WRITTEN INSTRUCTION ->
Can you write out every line of the data below word for word, leaving the pictures out of your answer?
======== TASK INPUT ========
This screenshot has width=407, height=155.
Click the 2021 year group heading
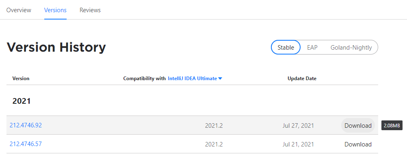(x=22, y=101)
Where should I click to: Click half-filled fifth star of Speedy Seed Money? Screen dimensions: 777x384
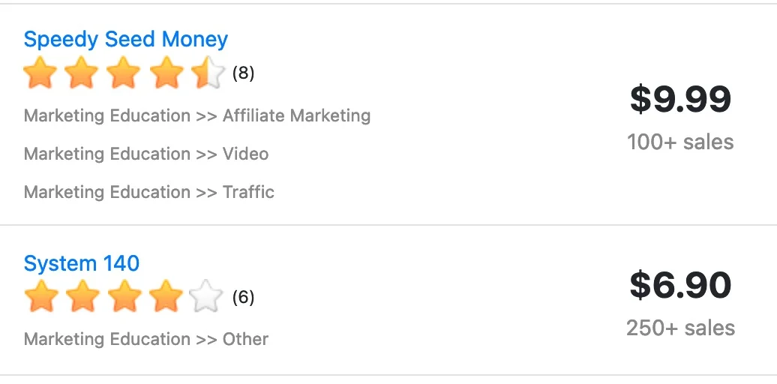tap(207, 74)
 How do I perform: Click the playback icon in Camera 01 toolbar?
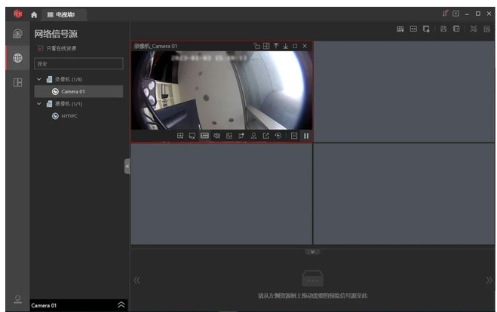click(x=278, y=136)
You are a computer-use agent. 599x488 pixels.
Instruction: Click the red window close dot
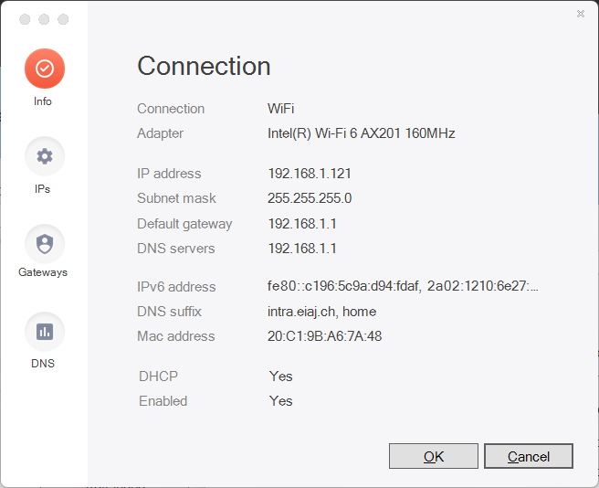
========
ANSWER ->
This screenshot has width=407, height=155.
Click the 2021 year group heading
(x=22, y=101)
Where should I click to: Click half-filled fifth star of Speedy Seed Money? Screen dimensions: 777x384
tap(207, 74)
 How do I perform: Click the playback icon in Camera 01 toolbar?
click(x=278, y=136)
You are a computer-use agent. 599x488 pixels.
Instruction: Click the red window close dot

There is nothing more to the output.